Input: Begin

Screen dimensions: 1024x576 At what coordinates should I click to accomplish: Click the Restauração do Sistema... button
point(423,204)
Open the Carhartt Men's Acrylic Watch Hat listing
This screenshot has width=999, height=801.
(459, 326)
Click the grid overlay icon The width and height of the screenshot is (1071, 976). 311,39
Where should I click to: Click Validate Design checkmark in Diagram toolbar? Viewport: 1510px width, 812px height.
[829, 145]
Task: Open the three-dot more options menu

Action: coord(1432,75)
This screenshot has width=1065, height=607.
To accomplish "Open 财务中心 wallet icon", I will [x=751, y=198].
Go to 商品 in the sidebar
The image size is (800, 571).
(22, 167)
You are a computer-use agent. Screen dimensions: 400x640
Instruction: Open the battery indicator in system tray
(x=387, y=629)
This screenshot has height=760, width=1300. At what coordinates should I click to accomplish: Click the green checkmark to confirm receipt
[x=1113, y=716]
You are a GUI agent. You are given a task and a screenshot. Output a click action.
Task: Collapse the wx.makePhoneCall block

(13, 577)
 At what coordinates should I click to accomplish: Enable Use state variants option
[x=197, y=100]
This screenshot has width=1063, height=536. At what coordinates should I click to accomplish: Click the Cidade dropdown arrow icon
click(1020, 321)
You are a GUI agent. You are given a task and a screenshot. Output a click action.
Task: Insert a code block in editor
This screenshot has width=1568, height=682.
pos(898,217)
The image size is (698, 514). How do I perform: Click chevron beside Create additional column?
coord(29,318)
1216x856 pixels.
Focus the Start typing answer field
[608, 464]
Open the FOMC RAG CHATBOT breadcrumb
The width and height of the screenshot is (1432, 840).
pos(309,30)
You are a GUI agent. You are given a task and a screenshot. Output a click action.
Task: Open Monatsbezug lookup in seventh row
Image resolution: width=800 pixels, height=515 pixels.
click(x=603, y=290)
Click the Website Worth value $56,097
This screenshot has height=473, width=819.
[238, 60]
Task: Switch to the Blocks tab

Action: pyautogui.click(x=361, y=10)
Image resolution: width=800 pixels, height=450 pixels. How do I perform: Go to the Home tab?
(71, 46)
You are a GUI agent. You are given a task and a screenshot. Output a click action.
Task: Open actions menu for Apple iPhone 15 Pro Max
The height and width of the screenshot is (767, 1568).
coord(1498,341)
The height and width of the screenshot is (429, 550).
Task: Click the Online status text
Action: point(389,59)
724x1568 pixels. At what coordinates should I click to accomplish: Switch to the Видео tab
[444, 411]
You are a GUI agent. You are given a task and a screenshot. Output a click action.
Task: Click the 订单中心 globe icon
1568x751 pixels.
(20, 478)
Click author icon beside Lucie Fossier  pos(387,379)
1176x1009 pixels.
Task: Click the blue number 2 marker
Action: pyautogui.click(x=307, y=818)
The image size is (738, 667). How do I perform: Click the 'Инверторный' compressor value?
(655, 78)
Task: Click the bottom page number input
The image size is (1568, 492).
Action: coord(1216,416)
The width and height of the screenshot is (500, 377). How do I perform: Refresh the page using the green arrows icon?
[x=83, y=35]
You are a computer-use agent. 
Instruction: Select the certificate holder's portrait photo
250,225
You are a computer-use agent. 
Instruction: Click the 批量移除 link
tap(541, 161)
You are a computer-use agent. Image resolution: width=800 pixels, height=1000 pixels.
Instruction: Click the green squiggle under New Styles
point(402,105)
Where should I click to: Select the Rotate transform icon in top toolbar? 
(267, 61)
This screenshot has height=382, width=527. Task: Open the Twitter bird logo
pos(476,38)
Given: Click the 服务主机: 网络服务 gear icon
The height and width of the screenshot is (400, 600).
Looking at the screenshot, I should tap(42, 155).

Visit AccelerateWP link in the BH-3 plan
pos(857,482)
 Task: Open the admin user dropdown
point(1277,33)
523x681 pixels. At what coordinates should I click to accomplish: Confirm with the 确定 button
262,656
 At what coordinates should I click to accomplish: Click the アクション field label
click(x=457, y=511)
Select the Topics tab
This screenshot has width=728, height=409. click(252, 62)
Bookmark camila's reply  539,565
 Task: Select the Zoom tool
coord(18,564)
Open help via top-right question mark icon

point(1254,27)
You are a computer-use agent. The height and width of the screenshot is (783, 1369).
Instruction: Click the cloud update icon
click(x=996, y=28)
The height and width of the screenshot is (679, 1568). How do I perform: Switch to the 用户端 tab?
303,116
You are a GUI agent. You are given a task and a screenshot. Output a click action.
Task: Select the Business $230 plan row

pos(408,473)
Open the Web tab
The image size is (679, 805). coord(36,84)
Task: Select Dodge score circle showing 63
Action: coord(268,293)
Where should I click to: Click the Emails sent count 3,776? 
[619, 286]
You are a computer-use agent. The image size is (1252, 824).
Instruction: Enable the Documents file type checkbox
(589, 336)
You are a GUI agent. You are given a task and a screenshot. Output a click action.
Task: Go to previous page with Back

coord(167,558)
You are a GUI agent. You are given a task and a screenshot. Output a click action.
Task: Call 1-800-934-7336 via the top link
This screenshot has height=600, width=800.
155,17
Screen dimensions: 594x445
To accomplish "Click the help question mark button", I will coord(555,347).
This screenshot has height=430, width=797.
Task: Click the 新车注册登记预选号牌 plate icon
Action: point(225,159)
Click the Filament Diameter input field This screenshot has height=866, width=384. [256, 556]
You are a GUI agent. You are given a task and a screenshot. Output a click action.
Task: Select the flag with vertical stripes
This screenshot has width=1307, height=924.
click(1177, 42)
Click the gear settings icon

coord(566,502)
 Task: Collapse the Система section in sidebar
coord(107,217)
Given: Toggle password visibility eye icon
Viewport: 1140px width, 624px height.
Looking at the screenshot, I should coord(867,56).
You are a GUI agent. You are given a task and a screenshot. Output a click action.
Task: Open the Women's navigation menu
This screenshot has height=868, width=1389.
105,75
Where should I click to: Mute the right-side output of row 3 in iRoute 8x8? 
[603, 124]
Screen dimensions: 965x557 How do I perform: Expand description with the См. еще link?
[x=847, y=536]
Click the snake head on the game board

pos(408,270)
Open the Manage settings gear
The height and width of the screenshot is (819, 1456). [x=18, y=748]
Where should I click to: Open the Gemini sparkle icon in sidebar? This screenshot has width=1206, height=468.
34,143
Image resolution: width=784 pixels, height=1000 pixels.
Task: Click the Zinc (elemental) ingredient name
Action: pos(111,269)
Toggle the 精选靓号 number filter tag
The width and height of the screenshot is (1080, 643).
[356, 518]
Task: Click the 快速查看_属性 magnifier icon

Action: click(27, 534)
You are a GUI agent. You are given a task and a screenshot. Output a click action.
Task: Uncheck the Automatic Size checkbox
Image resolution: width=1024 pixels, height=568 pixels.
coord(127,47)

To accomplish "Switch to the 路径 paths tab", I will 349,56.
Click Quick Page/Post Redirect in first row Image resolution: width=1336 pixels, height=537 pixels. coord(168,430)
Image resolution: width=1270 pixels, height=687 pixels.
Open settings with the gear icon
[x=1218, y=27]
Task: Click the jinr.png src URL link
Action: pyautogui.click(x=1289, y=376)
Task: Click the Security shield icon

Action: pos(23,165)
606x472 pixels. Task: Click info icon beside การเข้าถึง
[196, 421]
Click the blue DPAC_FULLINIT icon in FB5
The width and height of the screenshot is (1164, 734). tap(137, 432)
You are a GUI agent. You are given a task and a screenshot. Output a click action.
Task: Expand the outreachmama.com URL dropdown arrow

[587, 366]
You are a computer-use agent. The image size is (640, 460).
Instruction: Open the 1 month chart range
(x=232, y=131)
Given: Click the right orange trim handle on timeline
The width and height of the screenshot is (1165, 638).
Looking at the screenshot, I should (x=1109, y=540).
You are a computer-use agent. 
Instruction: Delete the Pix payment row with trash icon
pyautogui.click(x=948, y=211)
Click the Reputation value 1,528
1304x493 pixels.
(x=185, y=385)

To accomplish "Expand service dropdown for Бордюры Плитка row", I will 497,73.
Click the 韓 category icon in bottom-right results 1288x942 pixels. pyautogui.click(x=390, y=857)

Input: End

Using the entries above, copy exactly the lines from the one containing "Click the blue DPAC_FULLINIT icon in FB5" through the last, both included.

__Answer to the problem__:
Click the blue DPAC_FULLINIT icon in FB5
The width and height of the screenshot is (1164, 734). tap(137, 432)
You are a GUI agent. You are given a task and a screenshot. Output a click action.
Task: Expand the outreachmama.com URL dropdown arrow

[587, 366]
You are a computer-use agent. The image size is (640, 460).
Instruction: Open the 1 month chart range
(x=232, y=131)
Given: Click the right orange trim handle on timeline
The width and height of the screenshot is (1165, 638).
Looking at the screenshot, I should (x=1109, y=540).
You are a computer-use agent. 
Instruction: Delete the Pix payment row with trash icon
pyautogui.click(x=948, y=211)
Click the Reputation value 1,528
1304x493 pixels.
(x=185, y=385)

To accomplish "Expand service dropdown for Бордюры Плитка row", I will 497,73.
Click the 韓 category icon in bottom-right results 1288x942 pixels. pyautogui.click(x=390, y=857)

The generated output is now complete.